● Task item
Using the listing below, please gather every line containing the word "chat".
(Beginning of Source data)
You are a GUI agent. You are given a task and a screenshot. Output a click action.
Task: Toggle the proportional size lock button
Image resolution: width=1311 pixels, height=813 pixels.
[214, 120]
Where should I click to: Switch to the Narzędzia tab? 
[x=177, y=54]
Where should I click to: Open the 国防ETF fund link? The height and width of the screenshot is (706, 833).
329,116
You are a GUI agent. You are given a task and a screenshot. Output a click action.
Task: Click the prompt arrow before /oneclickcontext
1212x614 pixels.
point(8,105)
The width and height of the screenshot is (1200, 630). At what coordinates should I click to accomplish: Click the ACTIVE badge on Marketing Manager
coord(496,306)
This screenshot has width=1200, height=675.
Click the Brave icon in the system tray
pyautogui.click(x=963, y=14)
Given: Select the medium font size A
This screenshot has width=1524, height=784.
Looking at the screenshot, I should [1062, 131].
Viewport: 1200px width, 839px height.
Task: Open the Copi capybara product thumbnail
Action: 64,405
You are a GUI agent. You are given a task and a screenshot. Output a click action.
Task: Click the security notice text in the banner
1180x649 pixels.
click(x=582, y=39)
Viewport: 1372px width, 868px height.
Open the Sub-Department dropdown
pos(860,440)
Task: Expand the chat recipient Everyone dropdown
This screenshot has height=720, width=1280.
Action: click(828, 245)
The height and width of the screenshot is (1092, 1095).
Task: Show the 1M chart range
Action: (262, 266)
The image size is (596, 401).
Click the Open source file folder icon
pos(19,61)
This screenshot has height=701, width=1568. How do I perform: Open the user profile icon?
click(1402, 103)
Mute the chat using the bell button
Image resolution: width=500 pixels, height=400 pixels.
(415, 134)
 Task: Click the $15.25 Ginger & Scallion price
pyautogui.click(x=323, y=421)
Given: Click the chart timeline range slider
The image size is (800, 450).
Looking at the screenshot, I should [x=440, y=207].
(End of Source data)
● Output of the exercise
Task: Expand the chat recipient Everyone dropdown
Mute the chat using the bell button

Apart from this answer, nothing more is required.